Wednesday, May 26, 2010

rebirth

I haven’t blogged in a while which means I have a reservoir of topics that have built up over time. The one that stands out I had shortly after Easter, where I realized that the subtle shift from celebrating the rite of Spring to celebrating the resurrection of Jesus meant that our focus on the passage of one season into the next was co-opted or perhaps a better word is transformed from being about the world to being in the world. We went from thinking about seasons to thinking about Man, or specifically one man, and his power over death. What is that relationship? That is, what is his relationship to death? What is our relationship to him? And what does that all mean about our relationship to God? All came into question, and at the same time it pushed out questions like: What does it mean to be one of the myriad living things one this planet, all of which are mortal? What do we understand about the cycles of life and death that we see all around us? What does this mean to me, personally? And so on. Christianity, for me, messed with the cycle. It went from being about the cycle, to being about the man. And thinking about man, as the only important thing worth thinking about has created a lot of trouble for mankind over the years.

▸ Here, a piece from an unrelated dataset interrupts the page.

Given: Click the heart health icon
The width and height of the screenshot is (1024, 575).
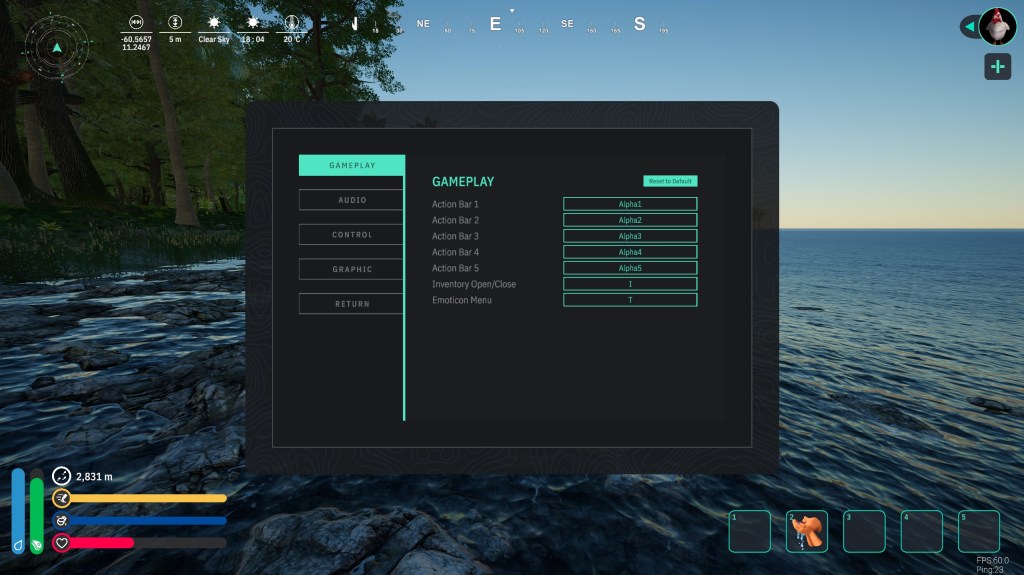Looking at the screenshot, I should coord(61,543).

I am not really about basing Jesus or Christianity, after all Easter is about rebirth. It is about a death and a resurrection. It doesn’t get much more cyclical that that right? I mean there are plenty of religions that have the same motif; the death/rebirth of Osiris springs to mind, or the Fischer King, civilization is replete with the standard. What do I hope to add but a little Jesus bashing? Except to day that I can’t think of anyone who has ever colored the Easter event for me in such a way as to make it synonymous with the little green shoots popping out of the earth, or the birds and the bees and the flowers and the trees and the moon up above. No, the story of Easter for me was always about chocolate and eggs and a Rabbit. The story of the Crucifixion of Jesus was always told to me like I was one of the members of the crowd who had gathered to see the spectacle. Far from understanding the story as part of a cycle of rebirth, Easter, for me, was about shouting “Crucify Him!” flowed immediately but a two nights and a day of guilt that is conveniently pacified in the end with scads of chocolate and a ham.

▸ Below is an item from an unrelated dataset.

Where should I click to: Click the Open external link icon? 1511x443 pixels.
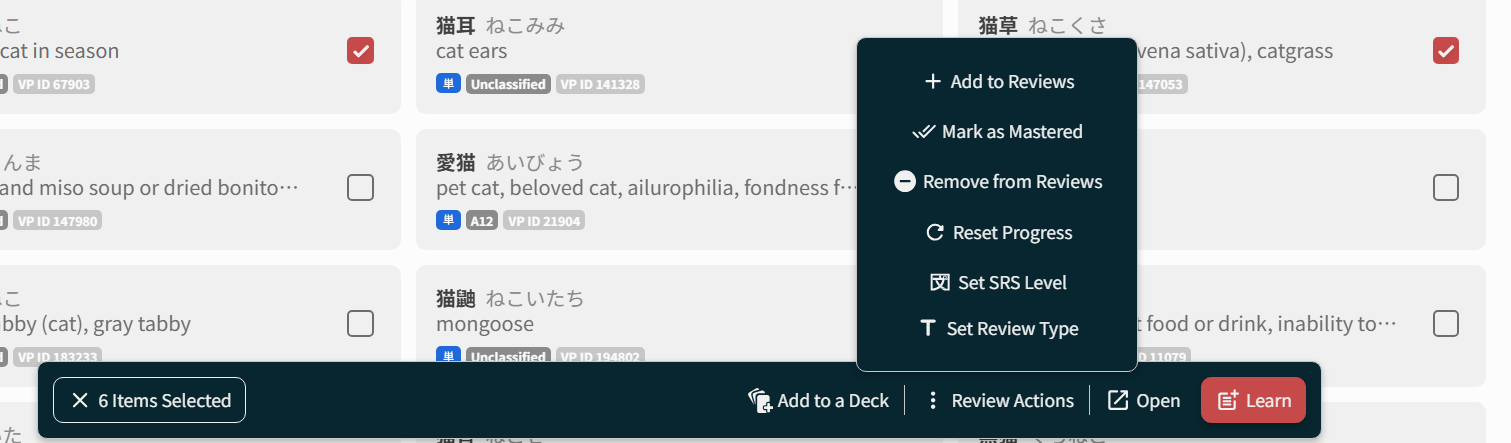pos(1117,401)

No, I am not a Christian basher. There are other that do the job far better than I could ever hope, no my job, here, is for me to muddle out what all this mean to me. What does it mean to me? I mean, for example, why are cycles important, why it the question important? Is this just another, we need to get in touch with the cycles of Mother Earth, Green, Hippie, Lovefest? Is this just another rant that ends in someone telling me that God is really the Goddess and that instead of driving my car I should be biking and planting a tree and eating local foods? Because, if it is, I don’t want to read it. Scratch that. I don’t want to write it and I sure as Hell don’t want you to read it.

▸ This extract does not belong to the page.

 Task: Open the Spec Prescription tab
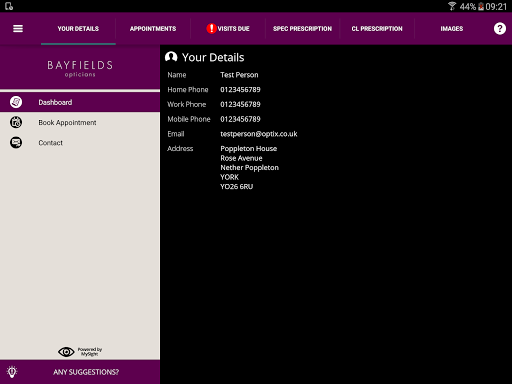tap(302, 29)
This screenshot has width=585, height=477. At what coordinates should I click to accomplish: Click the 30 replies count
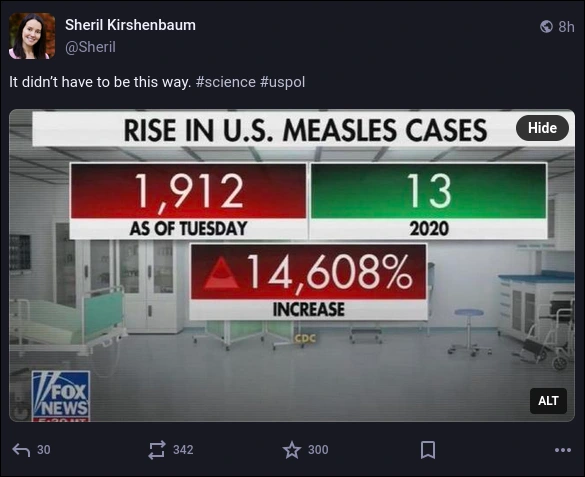(44, 450)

No it is important to me because I am beginning to understand how important it is for me to see my life as a series of cycles. Too long have I imagined the future as the unbroken line extending into the distance without thought about what comes after or before or after or anything at all. Live in the moment. Embrace the now. The now is where consciousness dwells, so too should I dwell there for to live in the now is to be enlightened. I am guilty of thinking this way, while all around me I see the things of the now, coming back around full circle time and time again. Don’t get me wrong. The now is all-important. It differentiates this pass around the loop from the last. But too long have I been so consumed with the now that I have ignored everything else. I have been consumed with the state of my soul. To put it in Christian terms, I have been obsessed with my own redemption. Am I a good man? What does God think of me now? How about Now? And Now? How about Now? Now? Now? Now? I am an arrow, released from the bowstring at birth I have striven towards my target unwaveringly. But the more I sore, the more I think “something feels painfully familiar here.”

Studies show that men are just as hormonal as women. The Men move through cycles, and that our thinking, our very fabric is designed around theses shifts. We are not immune to cycles. The moon passes over our head, the earth turns around the sun, the sun around the center of the galaxy. Yes all of these things are subtle reminders that we are cyclical creatures. Sometimes I am prone to depression, other times I am indomitable. Today I create, tomorrow I sow, on Wednesday I weeps and on Sunday I laugh. The more I strive to understand these cycles, the more I come to understand myself.

In writing this piece I had a vision of a story of a man who owned a rat, or possibly a ferret. The longer the man and the ferret lived together, the more the one became like the other, till finally, the ferret had become the man, and the man the pet. For me the Cycle is the Man, the Ferret the Now. They live together in the house of my soul, circling each other. Exchanging information. Slowly learning to live together, slowly learning the others ways. Till one day they awake and look in the mirror and they do not recognize the other. They do not recognize themselves. They are in a frenzy to make sense of it and all around the world seems topsy-turvy. Someone recently called my short stories Kafkaesque, but only I think because I recently woke up and discovered I was a gigantic bug. More and more I think, I am not the bug, I am a man living like a house pet, living like a man, trying to wake up and doing things the only way I know how.